Core ships with the discovery/runtime infrastructure, while the Example module (packages/example) provides a set of reference widgets that demonstrate common patterns:

Widget IDPathPurpose
example.dashboard.welcome.../welcome/widget.tsGreets the current user with a configurable headline and message.
example.dashboard.notes.../notes/widget.tsAllows a user to maintain private text notes.
example.dashboard.todos.../todos/widget.tsSurfaces Example module todos and allows creating/completing tasks via the public API.

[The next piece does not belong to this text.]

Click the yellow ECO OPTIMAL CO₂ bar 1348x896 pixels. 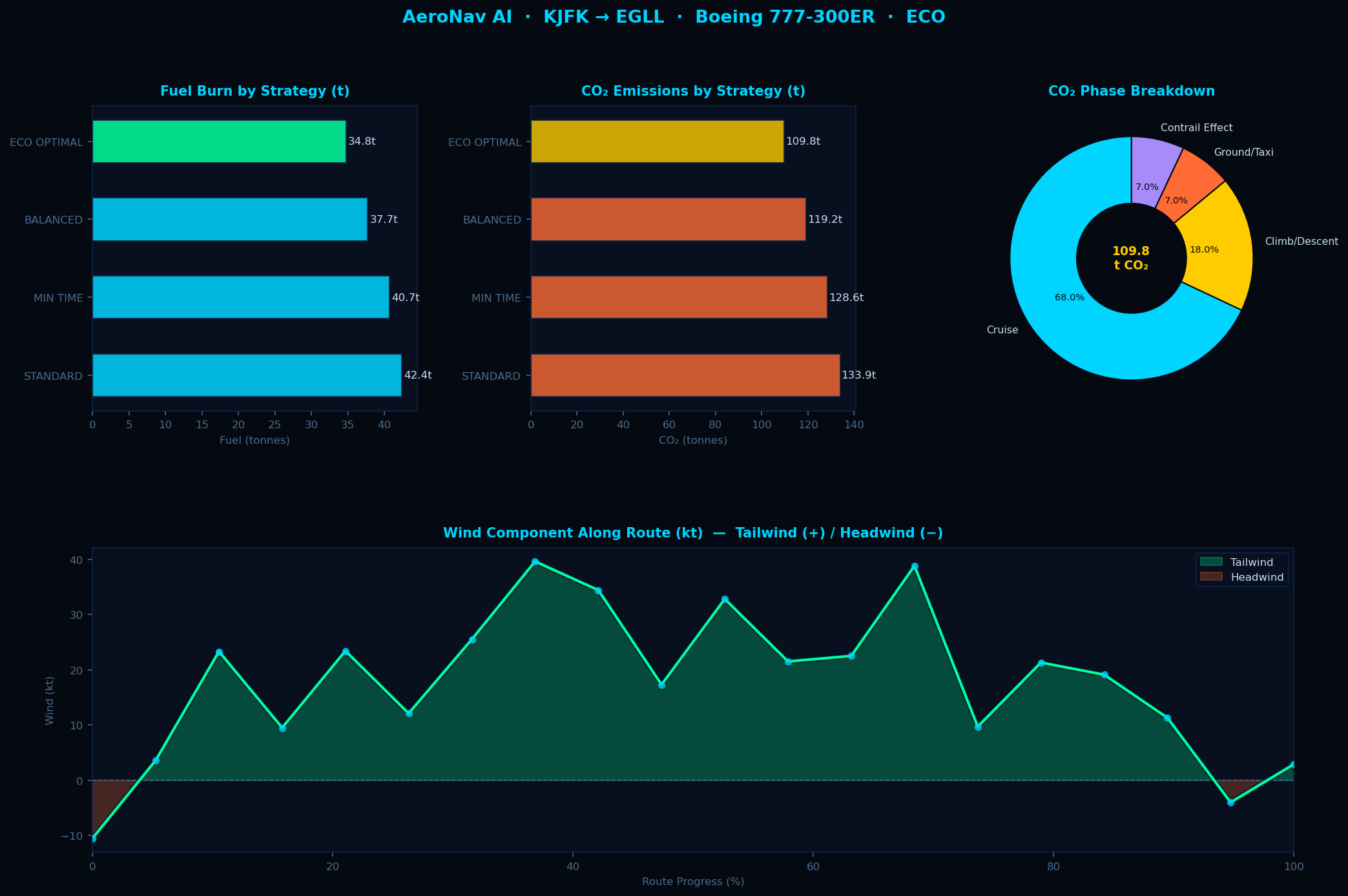(657, 141)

Each widget module exports:

const widget: DashboardWidgetModule<MySettings> = {
metadata: { /* id, title, features, defaults, etc. */ },
Widget: MyClientComponent,
hydrateSettings: (raw) => parsedSettings,
dehydrateSettings: (settings) => serialisableSettings,
}

Client/server split

Dashboard widgets run on the client, but the discovery phase happens in node. For example widgets we keep client React code in widget.client.tsx and export plain configuration helpers from a config.ts file. The server-facing widget.ts only stitches those pieces together. This guarantees that importing the module on the server never triggers React hook execution.

Discovery and runtime

The generator (scripts/generate-module-registry.ts) records every widget as { moduleId, key, loader }. At runtime:

  • packages/core/src/modules/dashboards/lib/widgets.ts lazy-loads the registry, requests each widget via loader(), validates its metadata, and caches the result.
  • loadAllWidgets() returns a deduplicated list (one entry per widget metadata.id), while loadWidgetById() fetches a single widget lazily.
  • The dashboard layout API (dashboards/api/layout/route.ts) and widget visibility APIs use the discovery helpers to present the available widgets to the UI and to enforce feature flags/upgrades.

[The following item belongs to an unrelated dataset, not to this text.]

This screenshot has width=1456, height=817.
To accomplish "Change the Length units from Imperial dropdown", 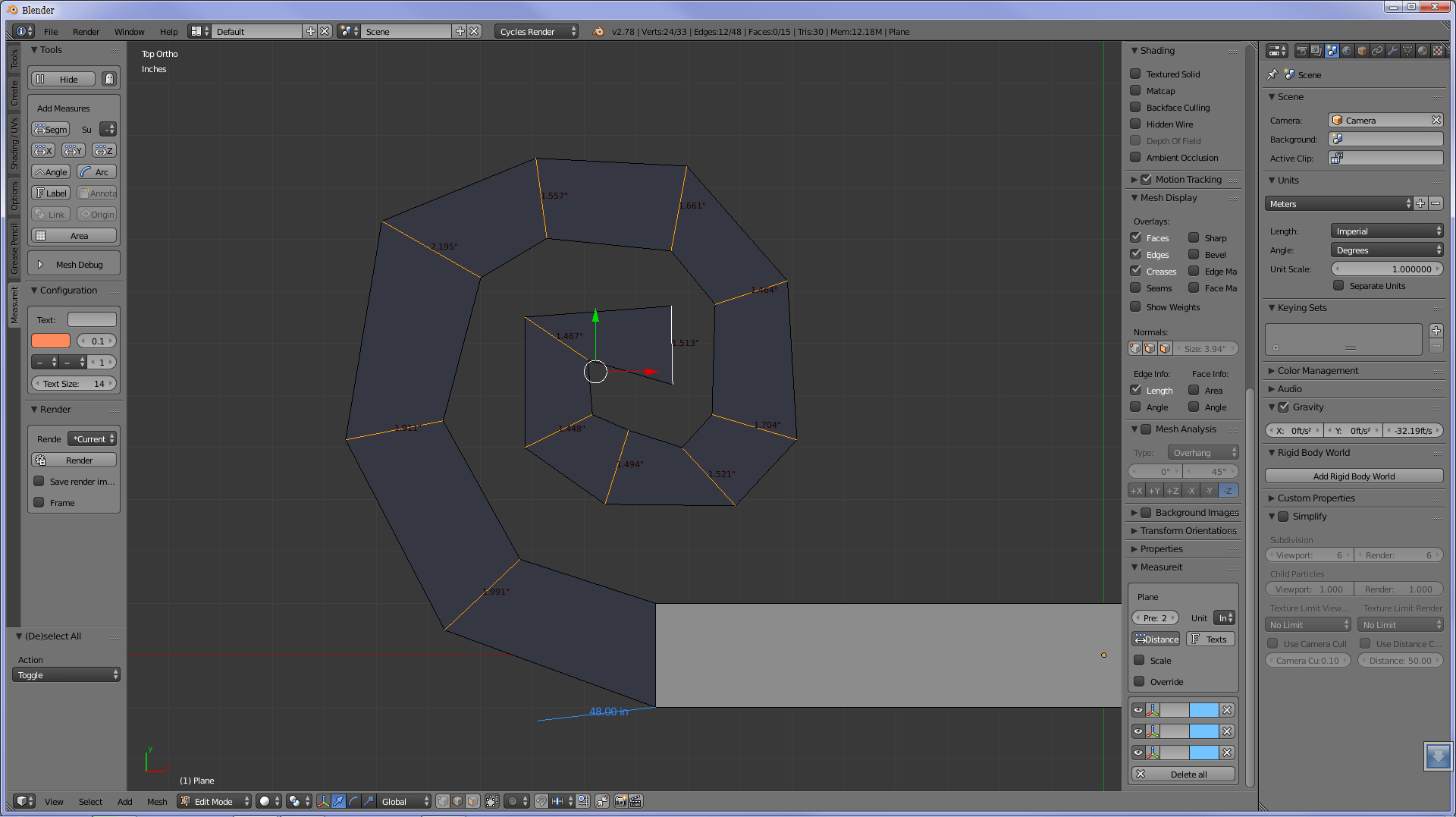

The UI dashboard (packages/ui/src/backend/dashboard/DashboardScreen.tsx) consumes the available widgets, renders the configured layout, and obtains per-widget components by calling the loaders exposed from the module registry.

Access control

Widget availability is gated by existing RBAC rules:

  • Widget metadata contains a features array. The discovery helpers ensure that a user either has all listed features or is a super admin before the widget is offered.
  • Additional coarse-grained toggles are stored per role (DashboardRoleWidgets) and per user (DashboardUserWidgets). The CLI command mercato dashboards seed-defaults writes default visibility for the standard roles after mercato init.
  • The Example module declares widget-specific features in packages/example/src/modules/example/acl.ts (example.widgets.*). Grant these via role ACLs to allow access.

Writing your own widget

  1. Create packages/<my-module>/src/modules/<my-module>/widgets/dashboard/<slug>/widget.ts.
  2. Export a DashboardWidgetModule, including metadata.id (must be globally unique), title, and features.
  3. Provide hydrateSettings/dehydrateSettings to keep the persisted JSON payload stable.
  4. If the widget performs network traffic, use the helpers from @open-mercato/ui/backend/utils/apiCall (e.g., apiCall or readApiResultOrThrow) so authentication headers are applied consistently.
  5. Run npm run modules:prepare so the registry picks up your new widget.

Best practices

  • Keep widget client components small; most of the logic should live in helpers or API calls.
  • Use per-widget settings (exposed via the dashboard “Settings” mode) when you need lightweight configuration. The widget is responsible for persisting those settings via the layout PATCH endpoint.
  • Fetch data lazily inside the widget itself (as the Example todos widget does) so each widget remains independent of the dashboard container.
  • Declare a feature flag per widget in your module’s acl.ts. That makes it easy to grant/revoke widgets without editing layout data manually.

With these conventions any module can safely plug additional functionality into the admin landing page without touching shared code.